**Activity list**.
[A] Transcribe everything in the blog post from "It’s mid way" down to "therapy appointment today.".
[B] List every family name in the blog post that ends in "Lacer".

**Study text**.

It’s mid way through half term holiday now and considering Mr. Lacer has just been paid today, I’ve been using it as an opportunity to catch up with some jobs. Plus Boy Lacer also had his first occupational therapy appointment today.
The day started with more snail wrangling, Girl Lacer is getting very good at it and doesn’t even mind touching the ‘slimy bits’ now, so she insists I leave it all to her. She rescues them and puts them in the back of the garden near the compost bin, making sure they ‘don’t fall over’. She’s been thinking about it though and reckons we should put them somewhere else and we both agreed the front garden would be a good idea (nothing I don’t overly object to them eating in there) but for the moment the snails are treating my greenhouse like an all you can eat buffet, my poor aubergines are full of holes. Shockingly though I saw a snail actually on my slug tape, so they obviously don’t hate it that much, useless stuff then. I also found two snails on my french beans and those arn’t in the greenhouse, so the only way they could have got on is over the slug tape. I saw over on The Edible Gardener that they’re having a similar snail problem, except their chosen method of snail dispatch I don’t think would be permitted in this household, even if it’s alcoholically pleasant, Girl Lacer would never forgive me. Boy Lacer is quite a snail fan to, the other day he was struggling as usual over the front doorstep and only once inside did he remember that he’d seen a snail underneath the doorstep earlier, so he was inconsolably upset that he thought he’d squashed it, he combed every inch of the doorstep trying to find it. It was actually back on our upside down recycling box which lives next to our doorstep, so all was well, now everytime Boy Lacer see it, he has to give it a pat.
Anyway, after the snail wrangling it was of to the children’s unit for occupational therapy. I’d warned the kids that the occupational therapy lady was ‘fierce’, well I’d heard she was but thankfully for all of us, the fierce occupational lady had moved on and the new one was rather nice.

**Data shown**.
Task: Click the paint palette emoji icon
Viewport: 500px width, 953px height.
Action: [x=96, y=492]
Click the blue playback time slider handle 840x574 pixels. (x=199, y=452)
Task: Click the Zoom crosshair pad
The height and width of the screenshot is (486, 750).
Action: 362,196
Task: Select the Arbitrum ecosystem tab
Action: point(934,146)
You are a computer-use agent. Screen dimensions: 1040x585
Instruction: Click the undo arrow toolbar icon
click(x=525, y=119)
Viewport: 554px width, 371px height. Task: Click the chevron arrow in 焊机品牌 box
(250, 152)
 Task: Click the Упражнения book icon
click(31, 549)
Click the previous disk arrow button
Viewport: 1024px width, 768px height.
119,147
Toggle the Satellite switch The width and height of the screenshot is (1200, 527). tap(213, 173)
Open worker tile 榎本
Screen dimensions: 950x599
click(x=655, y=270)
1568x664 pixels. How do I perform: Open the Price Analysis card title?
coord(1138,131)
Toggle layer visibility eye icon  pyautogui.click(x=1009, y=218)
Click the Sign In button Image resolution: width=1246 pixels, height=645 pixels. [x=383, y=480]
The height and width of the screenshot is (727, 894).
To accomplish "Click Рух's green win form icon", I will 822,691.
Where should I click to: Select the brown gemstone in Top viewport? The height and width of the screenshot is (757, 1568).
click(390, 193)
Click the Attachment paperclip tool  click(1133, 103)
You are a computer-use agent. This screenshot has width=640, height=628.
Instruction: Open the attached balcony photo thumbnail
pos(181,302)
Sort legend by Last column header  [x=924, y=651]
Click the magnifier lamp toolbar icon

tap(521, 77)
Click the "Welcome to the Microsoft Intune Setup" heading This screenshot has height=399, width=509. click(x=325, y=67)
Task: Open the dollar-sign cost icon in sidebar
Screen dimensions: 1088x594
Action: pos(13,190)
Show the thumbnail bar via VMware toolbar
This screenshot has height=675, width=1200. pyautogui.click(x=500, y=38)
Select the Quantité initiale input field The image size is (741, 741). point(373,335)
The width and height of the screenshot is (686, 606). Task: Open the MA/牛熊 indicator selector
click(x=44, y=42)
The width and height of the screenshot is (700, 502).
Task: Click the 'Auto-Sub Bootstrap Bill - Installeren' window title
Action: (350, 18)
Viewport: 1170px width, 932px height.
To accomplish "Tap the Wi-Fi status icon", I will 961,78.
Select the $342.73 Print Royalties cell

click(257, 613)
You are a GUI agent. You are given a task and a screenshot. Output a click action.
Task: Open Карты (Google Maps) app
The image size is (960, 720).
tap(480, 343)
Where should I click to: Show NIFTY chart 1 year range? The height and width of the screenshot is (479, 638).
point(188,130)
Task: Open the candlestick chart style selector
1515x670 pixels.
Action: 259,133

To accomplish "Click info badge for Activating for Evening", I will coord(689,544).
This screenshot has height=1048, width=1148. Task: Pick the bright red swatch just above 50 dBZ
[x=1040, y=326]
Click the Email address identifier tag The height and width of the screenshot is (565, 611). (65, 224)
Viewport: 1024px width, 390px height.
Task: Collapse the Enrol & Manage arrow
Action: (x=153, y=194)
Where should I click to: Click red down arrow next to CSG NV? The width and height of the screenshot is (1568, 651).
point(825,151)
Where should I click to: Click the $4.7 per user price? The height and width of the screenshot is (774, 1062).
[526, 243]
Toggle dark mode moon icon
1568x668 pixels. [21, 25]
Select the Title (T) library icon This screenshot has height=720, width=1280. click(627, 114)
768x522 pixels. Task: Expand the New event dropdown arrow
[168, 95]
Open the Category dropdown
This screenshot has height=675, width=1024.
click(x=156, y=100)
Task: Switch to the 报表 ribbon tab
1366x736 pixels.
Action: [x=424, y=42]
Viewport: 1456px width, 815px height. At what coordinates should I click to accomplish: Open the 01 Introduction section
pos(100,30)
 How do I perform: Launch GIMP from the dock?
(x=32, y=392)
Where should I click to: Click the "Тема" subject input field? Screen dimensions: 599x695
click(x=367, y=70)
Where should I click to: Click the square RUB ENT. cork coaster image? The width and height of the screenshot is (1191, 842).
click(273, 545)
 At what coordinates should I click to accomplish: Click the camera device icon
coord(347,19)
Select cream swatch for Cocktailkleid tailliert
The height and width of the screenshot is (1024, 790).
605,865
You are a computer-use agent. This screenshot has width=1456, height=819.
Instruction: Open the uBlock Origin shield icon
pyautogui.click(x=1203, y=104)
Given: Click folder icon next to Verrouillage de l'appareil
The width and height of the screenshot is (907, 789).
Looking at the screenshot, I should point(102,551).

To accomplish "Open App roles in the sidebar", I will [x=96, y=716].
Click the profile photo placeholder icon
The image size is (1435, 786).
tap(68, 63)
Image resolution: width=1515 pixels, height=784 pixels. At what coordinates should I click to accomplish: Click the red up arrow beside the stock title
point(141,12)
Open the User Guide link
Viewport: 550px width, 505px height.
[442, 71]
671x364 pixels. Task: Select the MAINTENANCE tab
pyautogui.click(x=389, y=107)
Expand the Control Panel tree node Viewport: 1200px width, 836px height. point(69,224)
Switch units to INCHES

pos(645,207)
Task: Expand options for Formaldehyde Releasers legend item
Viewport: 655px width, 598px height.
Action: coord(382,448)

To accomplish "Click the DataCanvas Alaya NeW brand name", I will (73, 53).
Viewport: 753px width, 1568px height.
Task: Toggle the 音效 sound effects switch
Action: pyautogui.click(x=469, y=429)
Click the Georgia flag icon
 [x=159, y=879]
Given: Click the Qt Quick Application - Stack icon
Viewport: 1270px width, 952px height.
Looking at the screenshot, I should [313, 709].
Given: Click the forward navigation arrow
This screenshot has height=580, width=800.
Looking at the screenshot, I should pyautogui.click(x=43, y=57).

**Completed exercise**.
[A]
It’s mid way through half term holiday now and considering Mr. Lacer has just been paid today, I’ve been using it as an opportunity to catch up with some jobs. Plus Boy Lacer also had his first occupational therapy appointment today.

[B] Mr. Lacer, Boy Lacer, Girl Lacer